Otherwise, well there is no otherwise anymore. The complete and total USA economic collapse is a 100% mathematical certainty. Too bad. Picking up the pieces will be difficult.

MFL8240's picture

All the people with green hair will vote for Obama.  No surprise!

FL_Conservative's picture

Yep.  Green hair and shit for brains!

mr_T's picture

Hahaha you still believe that two parties exist..

Mitt & Obama are from the same club.

1st time ever I do not vote..


Cruel Aid's picture

You have to vote.

Write in Daffy Duck and make a statement.

FL_Conservative's picture

It has nothing to do with the 2 party system.  Unfortunately, there is not a currently viable Ron Paul alternative.  All that will do is put the Marxist back into office.  I'll take my chances with Romney and just make sure my Congressman's and Senator's offices know me on a first name basis.

Michael's picture

What this country needs is a bigger enema. You get that no matter who you choose. I choose the D brand in the Whitehouse this time around.

Foe everything else, there's incumbent congress critter demise.

TheFourthStooge-ing's picture

FL_Conservative said:

I'll take my chances with Romney

All that will do is put the Marxist back into office.

FL_Conservative's picture

That's a remark I'd expect from a STOOGE.

Bob Sacamano's picture

We would likely agree over the patheticly little difference between Obama and Romney, but guessing which one is closer to Liberty it seems Romney might have the edge over the BHO.

ImnotPOTUS's picture

Only because, he is not in the drivers seat.
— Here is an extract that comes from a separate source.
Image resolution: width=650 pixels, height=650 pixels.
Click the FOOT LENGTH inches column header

Would make the same call in regard to BHO and McCainey last time?

Two sides of the same coin, don't throw away your vote, give it to the Libertarian at least this time. It won't make a difference this time, but you never know.

FL_Conservative's picture

I now know from experience of the tyranny that I will live through under Obama.  I'd rather take my chances that Romney will be better and complain like hell if he tries to do something I don't agree with.  Voting for "NONE" is NOT an option for those that give a shit what happens to this country. Maybe at some point enough people will realize that we need a "Ron Paul" type of President to get this country back to the Constitution, but they aren't there right now. Maybe in 4 years they will be.

pods's picture

I cannot believe you got three upvotes for that.


Bollixed's picture

I can't believe people still think there is a legitimate counting of the votes in the 'election'.

FL_Conservative's picture

I can't believe your mom let you use her computer.

pods's picture

And a stunning retort.


TheFourthStooge-ing's picture

pods said:

And a stunning retort.

...the bipartisan believing brilliance of two-party trutherism.

TheFourthStooge-ing's picture

Bob Sacamano said:

We would likely agree over the patheticly little difference between Obama and Romney, but guessing which one is closer to Liberty it seems Romney might have the edge over the BHO.
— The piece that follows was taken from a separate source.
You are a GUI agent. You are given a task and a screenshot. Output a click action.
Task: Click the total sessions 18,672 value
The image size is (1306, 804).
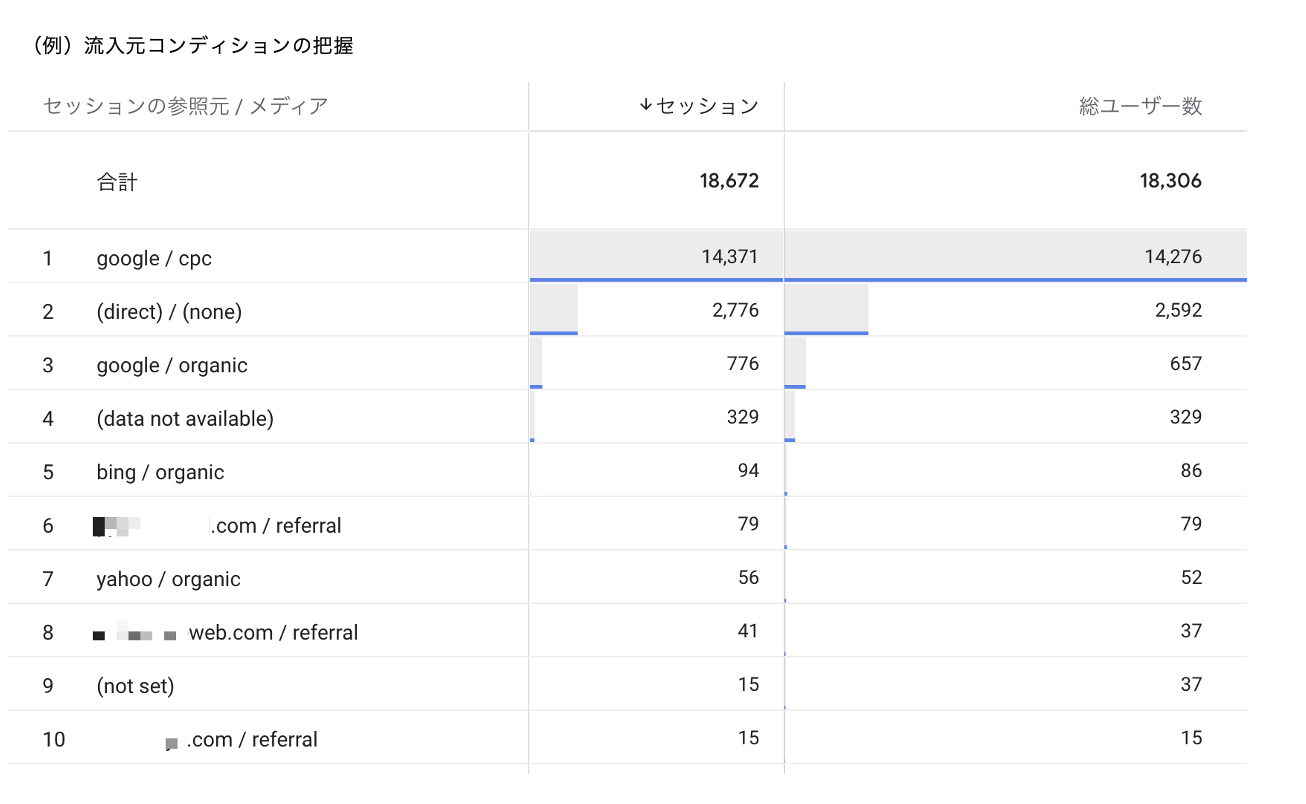729,181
The difference, if any, is so insignificant as to be dwarfed even by rounding error. A perfect analogy would to place both of them on a stage at a debate and then argue about which one is closer to the sun.

John_Coltrane's picture

I think nearly everyone agrees that Bush was a traitor to capitalism and a warmonger-an embarrassment to those who voted for him  regret strongly.  Bailing out GM, AIG, the banks and TARP will live in infamy.  The Patriot act was/is a disgrace requiring repeal and elimnation of the TSA.  Only Ron Paul is consistent on these issues of liberty and free markets. 

However, the question to ask is who is more likely to sign a Paul Ryan/Rand Paul budget such as passed earlier this year in the house into law?  Who is more likely to repeal Obamacare?  These are small but important steps.    So, I've got to go with Romney on this one.  But unlike Ron Paul, I won't be donating or helping his campaign.

clagr's picture

I would gladly take 8 more years of Bush (where we all made more money!!) than another year of the destruction of Obama.

clagr's picture

I would gladly take 8 more years of Bush (where we all made more money!!) than another year of the destruction of Obama.